Along with working on "The Good Wife," Noth has two film roles coming up. The first is as an "ex-TV actor, drug addicted, crazed" character in "3, 2, 1...Frankie Go Boom," which comes out in theaters Friday, and another in the porn-star biopic "Lovelace" alongside Amanda Seyfried and Peter Sarsgaard.
He also stars as J.P Morgan in the Encore miniseries "Titanic: Blood and Steel," about the making of the doomed ship. The miniseries finishes up Saturday, and will air as a marathon on Sunday.
"It's a fascinating miniseries because it doesn't focus on the tragedy," he said. "It focuses on the aspirations and dreams of building what was 100 years ago the most incredible thing going."
As for whether or not he'd play ever play Mr. Big again, Noth seemed skeptical.
"Doubtful," he said when asked if there'd be a third "Sex and the City" film. "I think we're done with it. I think we've done it. You never say never, but I don't know what it would be. "I think everyone's moved on though. We all have families. We've all moved on from that."
But with "The Good Wife" is now in its fourth season, Noth says people recognize him more often now as Peter Florrick than from his role on "Sex and the City" - which is fine by him.

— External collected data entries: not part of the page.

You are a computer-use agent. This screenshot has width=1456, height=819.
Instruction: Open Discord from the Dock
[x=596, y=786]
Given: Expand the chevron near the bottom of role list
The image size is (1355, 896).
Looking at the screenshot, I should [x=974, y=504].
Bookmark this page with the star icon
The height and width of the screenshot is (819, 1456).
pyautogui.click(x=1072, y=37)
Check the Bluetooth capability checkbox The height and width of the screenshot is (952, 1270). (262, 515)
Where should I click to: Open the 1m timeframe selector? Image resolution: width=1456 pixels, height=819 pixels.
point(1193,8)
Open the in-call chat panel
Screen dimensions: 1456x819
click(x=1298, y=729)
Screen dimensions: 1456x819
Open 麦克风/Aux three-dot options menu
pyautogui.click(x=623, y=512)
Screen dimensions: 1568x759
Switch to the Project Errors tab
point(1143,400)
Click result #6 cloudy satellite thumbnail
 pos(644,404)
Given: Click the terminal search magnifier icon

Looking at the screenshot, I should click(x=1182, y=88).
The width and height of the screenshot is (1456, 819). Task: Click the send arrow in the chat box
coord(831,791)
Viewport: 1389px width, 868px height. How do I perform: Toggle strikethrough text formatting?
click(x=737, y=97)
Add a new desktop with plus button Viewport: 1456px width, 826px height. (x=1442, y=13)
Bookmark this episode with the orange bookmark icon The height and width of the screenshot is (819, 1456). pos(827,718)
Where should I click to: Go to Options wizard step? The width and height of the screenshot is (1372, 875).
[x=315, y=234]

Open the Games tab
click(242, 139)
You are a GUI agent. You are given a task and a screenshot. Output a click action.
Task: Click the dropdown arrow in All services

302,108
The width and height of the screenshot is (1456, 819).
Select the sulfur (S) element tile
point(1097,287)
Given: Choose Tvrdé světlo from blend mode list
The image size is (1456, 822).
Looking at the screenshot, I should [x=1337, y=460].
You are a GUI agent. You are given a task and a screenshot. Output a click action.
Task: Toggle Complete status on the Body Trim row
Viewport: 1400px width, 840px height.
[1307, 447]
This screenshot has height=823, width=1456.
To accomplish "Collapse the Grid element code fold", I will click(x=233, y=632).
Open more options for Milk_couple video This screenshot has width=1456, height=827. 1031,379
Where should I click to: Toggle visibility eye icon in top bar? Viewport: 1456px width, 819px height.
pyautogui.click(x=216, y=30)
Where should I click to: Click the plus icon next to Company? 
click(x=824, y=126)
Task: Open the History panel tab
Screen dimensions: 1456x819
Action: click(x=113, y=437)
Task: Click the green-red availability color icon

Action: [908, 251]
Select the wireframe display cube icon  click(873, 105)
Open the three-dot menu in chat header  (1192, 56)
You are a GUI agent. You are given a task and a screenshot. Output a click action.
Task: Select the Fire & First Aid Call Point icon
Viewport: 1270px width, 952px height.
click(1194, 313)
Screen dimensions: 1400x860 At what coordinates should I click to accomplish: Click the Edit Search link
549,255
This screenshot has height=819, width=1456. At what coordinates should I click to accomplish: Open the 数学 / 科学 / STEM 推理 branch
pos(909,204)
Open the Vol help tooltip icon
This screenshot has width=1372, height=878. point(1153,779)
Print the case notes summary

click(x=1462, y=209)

"Mr. Big is always gonna be part of the lexicon, whatever that is," he said, adding, "What I get from Peter Florrick is not 'Peter Florrick,' but, 'That show! I love that show! I love you in that show.' Which makes me happy. It's not just the idea of, 'I have a Mr. Big in my life' or that kind of thing. Saying, 'I love the whole show and you're a part in it,' that pleases me a lot more."